It’s been a long week, and not a great running week. That’s sort of ok, coming off Orcas, but I would’ve liked a few more miles. I had a professional conference in Seattle, and I was the moderator of a panel of DHS officers, presenting in front of a bunch of attorneys. That’s a tough crowd and a tough panel, and it had my focus. It went fine, but I just had no extra time, without pushing myself sick, which I don’t do. Sometimes that's the way it goes. It sure was fun to visit Seattle.
Today I participated in a Washington Trails Association work party at Fragrance Lake. Some of the races out there require that runners perform eight hours of trail work. It's a good thing. I went ahead and fulfilled my requirement today, because the timing was right and I liked the idea of working on a trail I run regularly.
Every time I do a work party I come away feeling so good about it. This was probably the best work party I’ve done. The local trip leader for WTA is Arlen Bogaards, and he’s awesome. Some of my favorite comments by him: “I don’t want to lose another volunteer, so be safe.” “WTA: We Take Anyone.” We had eight folks on our crew, and as it turned out, four of us were Huxley students or grads. The others were older, and wiley with knots and stuff. Great group.
I got to drive up to Fragrance Lake, on the Fragrance Lake Road. That’s kind of cool—the second time I’ve done that. We made a “crib ladder.” A crib ladder is an elevated turnpike, whatever that means, which amounts to two longer logs framing the trail, with shorter logs under and over the logs, providing support, with rock and dirt fill.

◆ **DATASET SECTION**
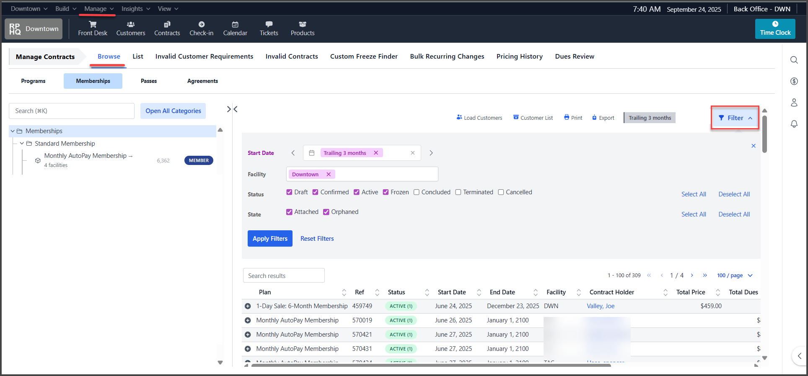
Task: Collapse the Standard Membership tree node
Action: pos(22,144)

◆ **EXERCISE DESCRIPTION**
Resume the blog post about the trail work party at Fragrance Lake, starting right after its last sentence.

◆ **EXERCISE RESPONSE**
So, the first half of the day we spent moving three big cedar logs halfway around the Lake. This was really Amish, as we had straps and ropes, and all eight of us muscling the 500 pound logs down the trail. I mentioned the wheel, and also a float the log plan, but nobody bought in. At the site, we set up a zip line to ferry buckets of dirt and rocks from uphill to the crib. We also skinned and notched the logs, dug trenches, and lopped roots. It wasn't finished when we left, but it looked good, and another crew will finish it up tomorrow. We had barely any rain, barely any wind. Afterwards, I ran, finally.
Cue the Olympics. Just watched a short track speedskating heat. The winner went 1500 meters in 2:15. That seems fast. I might try to get up to the Olympics, just to catch the vibe. I heard yesterday that there’s a race over a hundred miles on a river in the Netherlands, but it’s with ice skates. It’s supposed to be a big deal. That might be worth looking into.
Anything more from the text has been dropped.